Dubai’s authentic local cuisines
Head to Dubaiâs older backstreets and neighbourhoods to uncover tasty and inexpensive local eats. (Phil Weymouth/LPI)
Dubai may have a love of all things glitzy and glam, but traditional, street-style food is still very present in this air-conditioned shopping, eating and drinking paradise. At 40 years young, Dubai is already home to a multicultural melee, and unlike other global cities where one native dish reigns supreme, Dubai’s signature cuisine is as varied as the globe. The many nationalities that have flocked to Dubai have not left their cooking pots at home.
To find these traditional tastes, steer clear of the newer developments of Dubai Marina and Downtown Dubai and instead, head to the city’s older backstreets to uncover some delicious and inexpensive local eats.
Levant cuisine has become synonymous with Arabic restaurants across the city, but Zaroob offers a fresh, fast food-style take on the usual sharwamas, grills and flatbreads. The live cooking stations and open kitchens produce sights and smells reminiscent of a Middle Eastern street market, and the name of the restaurant actually translates as “small alley”. Neon pink and green lights distinguish it from a run-of-the-mill kebab joint, while the interior looks as though it has been designed by art students.
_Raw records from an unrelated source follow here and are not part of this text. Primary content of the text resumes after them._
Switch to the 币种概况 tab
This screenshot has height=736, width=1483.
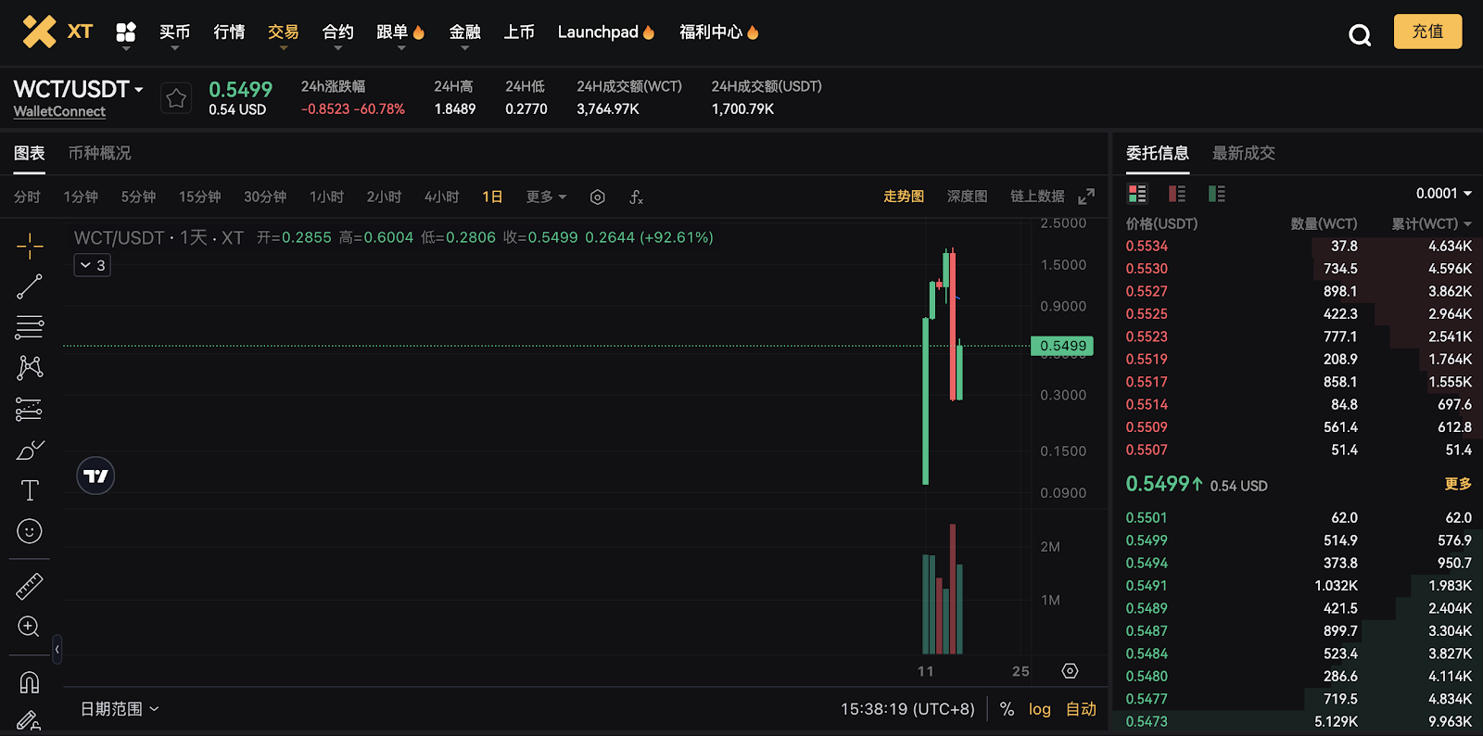tap(99, 153)

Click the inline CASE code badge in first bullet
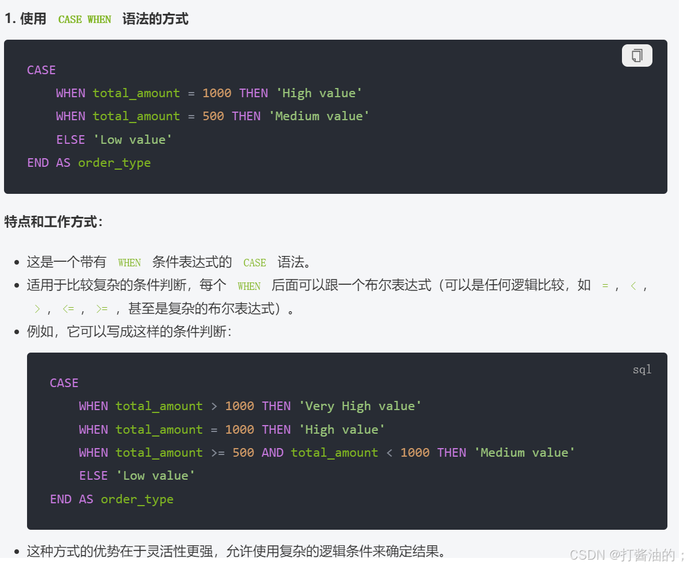(x=255, y=262)
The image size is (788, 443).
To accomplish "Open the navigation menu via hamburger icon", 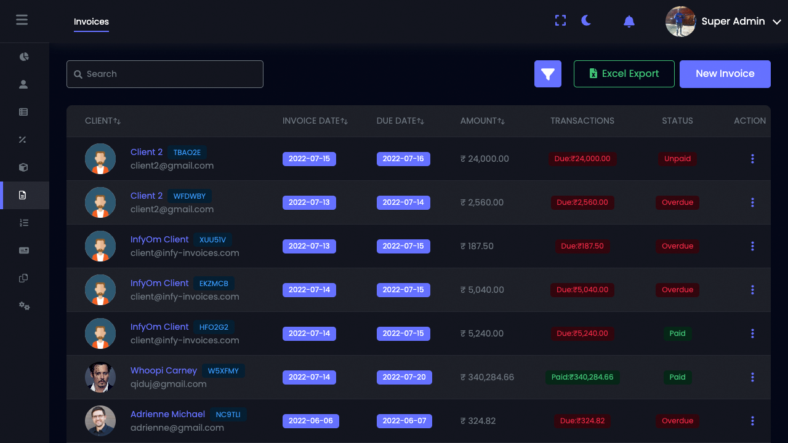I will click(x=22, y=19).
The Taiwanese national drink is not strictly a food and not strictly on the street, but it is worth a mention simply because it is so delicious. For the uninitiated, bubble tea is a blend of cold tea and milk or fruit juices, with added tapioca pearls (the bubbles). Endless combinations are on offer at local brand, Bubbles & Boba, which has an outlet on Level 2 of the Dubai Mall.
Dubai is not short of a Pakistani restaurant or 10. But there is only one that every expat can name: Ravi’s (Satwa Street, Satwa; 971-4-331-5353). Despite its near infamous status as being one of the only “authentic” places that everyone loves to “discover”, its popularity never wavers because the food is always top notch. Plastic chairs and tables sit haphazardly on the corner of one of the only pavement-lined high streets in one of the oldest parts of town. Patrons of every nationality people watch as they mop up the delicious curries, the cheap tables heaving under the weight of the puddle-sized naan breads. And despite its enduring popularity, no matter what you order at Ravi’s, the price is rock bottom.
Head over the creek to the original old town, Deira, and you will be overwhelmed by how different the vibe is; you could almost have stepped straight into the Indian subcontinent. Do not get confused though, Chinese is what you are after -- and the best place is China Sea (Al Maktoum Street; 971-4-295-9816). This family-run restaurant’s decor lies somewhere between a Communist canteen celebrating Chinese New Year and a 1960s garden party with wicker furniture. The waitresses speak little English, but do not let their brusque manner put you off. Menus come with pictures, and all the enormously-portioned dishes are wheeled at high speed to the tables on metal trolleys. Some dishes are even prepared table-side, so if you like the look of someone else’s dinner, be prepared to point and ask.
South Korean restaurants can easily be found in the city, but the culinary heaven of North Korea is also represented in Dubai. Pyongyang Okryu-gwan (Al Maktoum Street, Deira; 971-4-298-1589) flies the flag for the Republic’s excellent chow, though, having never been allowed into North Korea, few can attest to whether it is representative of the rest of the nation. Barbeque meat at your table, devour kimchi like there is no tomorrow and try not to be too disappointed by the unremarkable decor.